From the first line of the entries through the line that has "tap(257, 182)", write those lines out as a numbered list. Skip blank lines and leave out the pictures.

--- START ---

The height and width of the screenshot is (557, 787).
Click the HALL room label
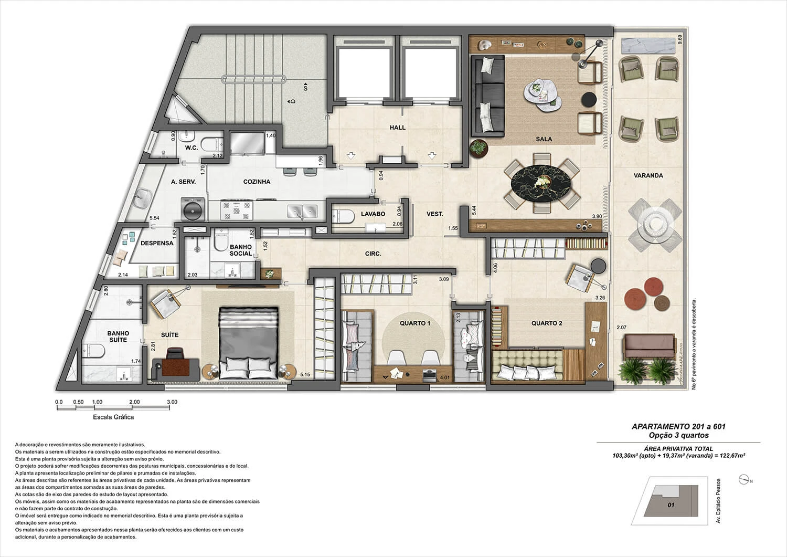tap(397, 127)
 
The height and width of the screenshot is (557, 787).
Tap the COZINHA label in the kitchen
tap(257, 182)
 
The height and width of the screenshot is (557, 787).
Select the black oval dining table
tap(541, 183)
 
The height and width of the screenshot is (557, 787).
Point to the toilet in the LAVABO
tap(343, 216)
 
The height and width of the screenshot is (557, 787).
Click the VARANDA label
tap(648, 175)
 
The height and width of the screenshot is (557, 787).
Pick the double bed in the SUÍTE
tap(248, 343)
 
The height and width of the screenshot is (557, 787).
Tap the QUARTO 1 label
tap(414, 323)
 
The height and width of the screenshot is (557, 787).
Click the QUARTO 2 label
tap(546, 323)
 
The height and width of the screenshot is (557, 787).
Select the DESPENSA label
tap(157, 243)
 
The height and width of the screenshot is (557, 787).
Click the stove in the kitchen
tap(237, 210)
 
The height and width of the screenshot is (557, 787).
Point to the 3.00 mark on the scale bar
tap(172, 402)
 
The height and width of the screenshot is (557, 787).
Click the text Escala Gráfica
tap(113, 417)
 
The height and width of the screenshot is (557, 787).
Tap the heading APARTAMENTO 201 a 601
tap(678, 426)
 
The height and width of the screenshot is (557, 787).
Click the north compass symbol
tap(743, 480)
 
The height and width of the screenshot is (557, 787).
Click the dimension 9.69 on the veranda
tap(680, 39)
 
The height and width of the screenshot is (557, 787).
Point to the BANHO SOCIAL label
tap(241, 250)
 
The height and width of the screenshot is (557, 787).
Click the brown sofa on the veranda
tap(650, 346)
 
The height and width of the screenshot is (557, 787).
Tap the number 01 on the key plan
tap(671, 505)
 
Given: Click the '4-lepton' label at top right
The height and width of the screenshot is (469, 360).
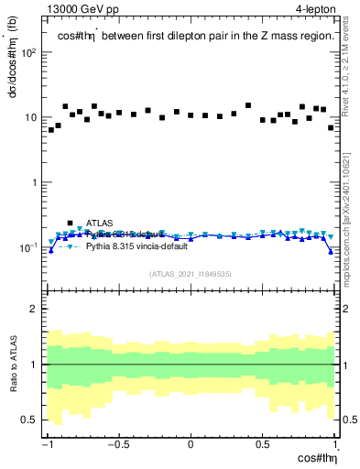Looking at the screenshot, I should (x=317, y=8).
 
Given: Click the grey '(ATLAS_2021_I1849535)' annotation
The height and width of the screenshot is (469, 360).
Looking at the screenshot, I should (x=191, y=274).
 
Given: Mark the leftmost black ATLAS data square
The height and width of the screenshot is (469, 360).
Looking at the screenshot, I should (x=51, y=130).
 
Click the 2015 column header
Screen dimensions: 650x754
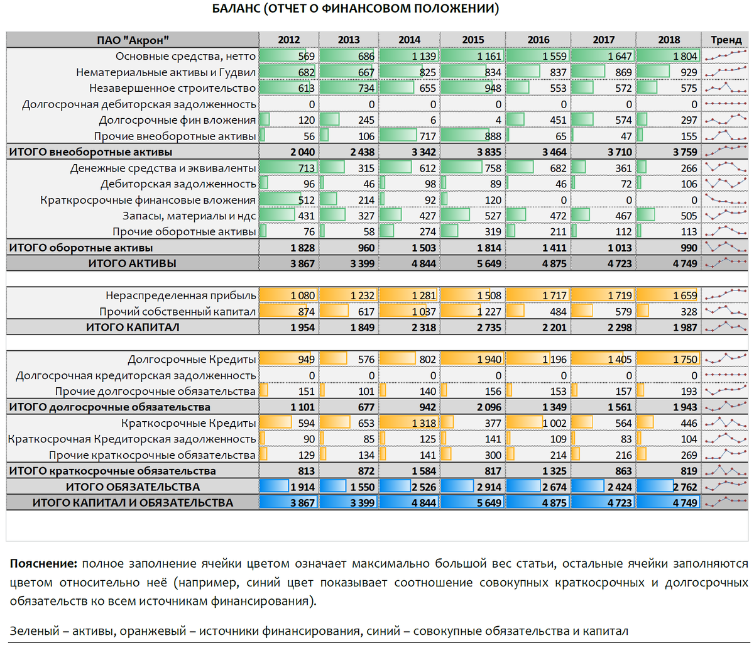[473, 40]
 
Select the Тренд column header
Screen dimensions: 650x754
[726, 40]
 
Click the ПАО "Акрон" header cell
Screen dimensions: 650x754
[133, 40]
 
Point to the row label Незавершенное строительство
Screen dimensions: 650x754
[172, 88]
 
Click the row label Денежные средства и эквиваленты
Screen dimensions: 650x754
[163, 168]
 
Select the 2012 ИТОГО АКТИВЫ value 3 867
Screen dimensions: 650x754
[302, 263]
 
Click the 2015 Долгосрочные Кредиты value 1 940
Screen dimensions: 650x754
[489, 359]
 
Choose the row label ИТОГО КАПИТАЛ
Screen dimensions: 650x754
[133, 327]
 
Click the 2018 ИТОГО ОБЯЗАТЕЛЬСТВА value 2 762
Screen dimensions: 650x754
[684, 487]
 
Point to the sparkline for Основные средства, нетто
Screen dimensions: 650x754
[726, 56]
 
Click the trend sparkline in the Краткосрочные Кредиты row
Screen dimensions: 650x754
[726, 423]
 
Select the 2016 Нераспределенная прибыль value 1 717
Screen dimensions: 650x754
[554, 295]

--- END ---

▶ **Response for this exercise**:
1. The height and width of the screenshot is (557, 787).
2. Click the HALL room label
3. tap(397, 127)
4. The height and width of the screenshot is (557, 787).
5. Tap the COZINHA label in the kitchen
6. tap(257, 182)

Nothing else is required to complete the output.